The Magpie Arc – the cross-border, five-piece folk/rock band – follow EP1 with the logical successor, EP2
Release date: 4th December 20020
Label: Collective/Perspective and Bandcamp
Format: CD / Digital / 10″ coloured vinyl
Nancy Kerr, Martin Simpson, Alex Hunter, Adam Holmes and Tom A. Wright gift us four more tracks to add to EP1 which appeared a couple of months ago. Having inexplicably missed that intro to the new outfit, there’s some catch up to be done. Not least acquiring the 10″ coloured vinyl releases…

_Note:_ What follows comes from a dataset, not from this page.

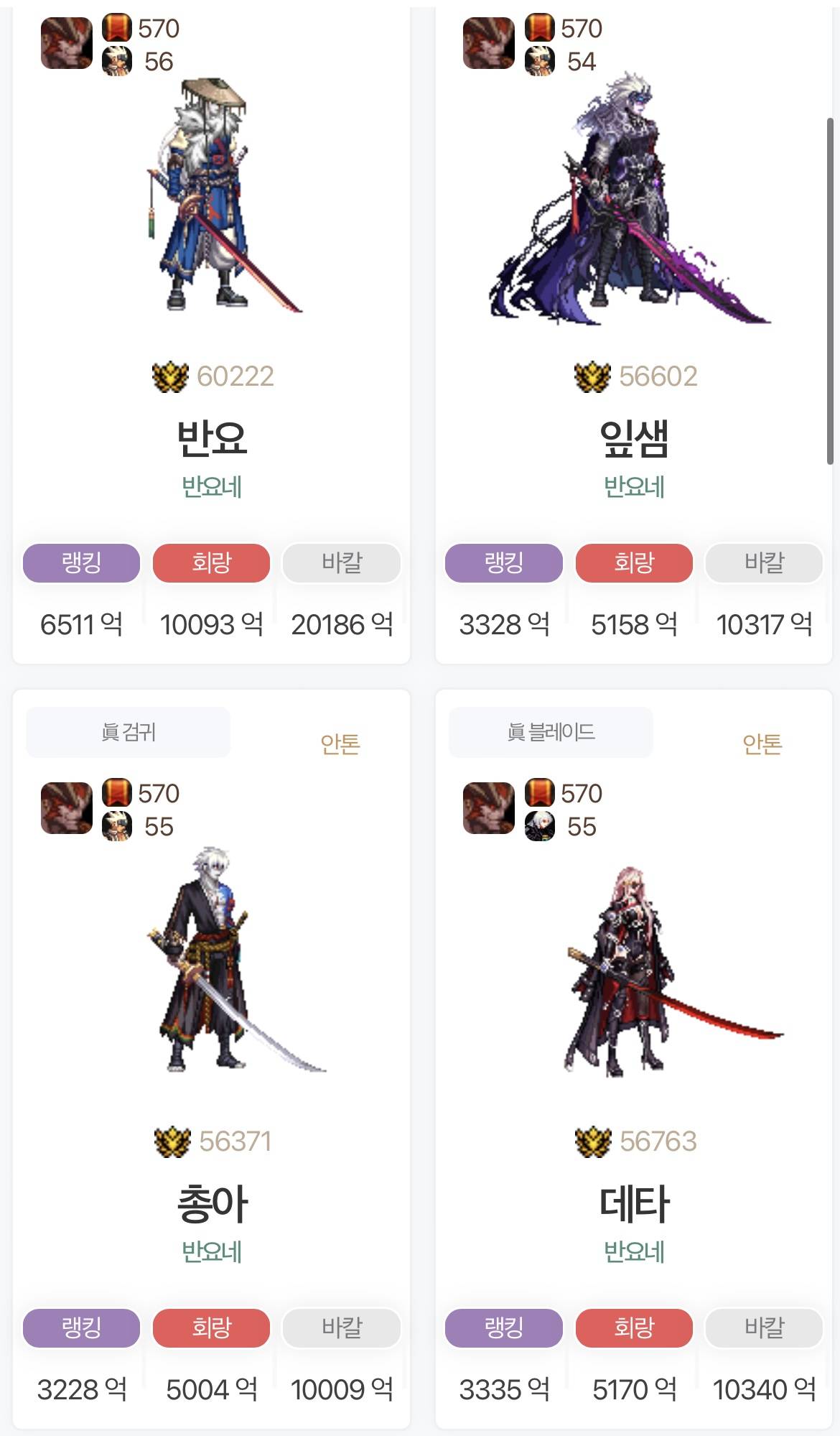Click the 眞 검귀 job label
840x1436 pixels.
click(129, 732)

It’s one of those ‘ideas amongst friends’ that leads to the get together for the obligatory studio jam and then sit back to reap the dividends. Sahre bewteen five and associated engineers and the Magpies might not be off on Carribean holidays but can glow in the warm feeling of a job well done.
Add the sheer joy as five get together and make a musical racket, The Magpie Arc runs very much in the same vein as Jim Moray and Sam Carter’s False Lights. There are no boundaries within folk or blues, or missing the chance to add a bit of country flavour. You may even come by some rock ‘n’ roll. Risk taking? Hardly, but why the hell not?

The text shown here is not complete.